FX-wise, the pound was trading at $1.37, just a touch down on $1.38 last week against the dollar, and €1.16 for the euro from €1.17 a week ago.
For packaging grades, the publication this week of the Q2 data from NPWD meant people were waiting to see the implications of what it meant for compliance, and how the PRN/PERN market would react.
However, with the data not fully completed, it seemed to be full of errors and was revised downwards hours after being first published. Until there is confidence that the data is complete and up-to-date, those looking to trade PRN/PERNs largely held their counsel.
The price of the PRN/PERN did drop by a couple of quid, but it wasn’t enough to adjust physical market prices with bottle grades seeing no change.
Film grades were slightly different, with domestic buyers looking to ease the price down as we head towards August. Some European buyers raised their prices in anticipation of more competition from Turkey now it is allowed to import again, with Europeans wanting to secure stock while arisings remain low, and before they take their summer breaks.
Looking ahead into August, nobody is expecting dramatic changes in the market next month, but beyond that, most aren’t quite sure how the market will progress with so many factors to consider.

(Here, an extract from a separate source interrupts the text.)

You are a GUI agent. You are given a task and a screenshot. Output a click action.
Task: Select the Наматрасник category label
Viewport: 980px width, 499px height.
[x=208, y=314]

It was another quiet week for the recovered fibre market, with most looking ahead to next week when many are expecting to trade for August.
There is a view held by many that the market is likely to be stable when trading occurs next week, as there is really good demand, but a reluctance from mills for prices to increase.
While some European and UK mills are attempting to talk the price down, others are recognising that competition from South East Asia is strong and is likely to keep the price where it is.
India has also softened its demand, which suggests there isn’t likely to be too much upward pressure on mixed especially in the coming weeks.
Prices were stable for all grades this week.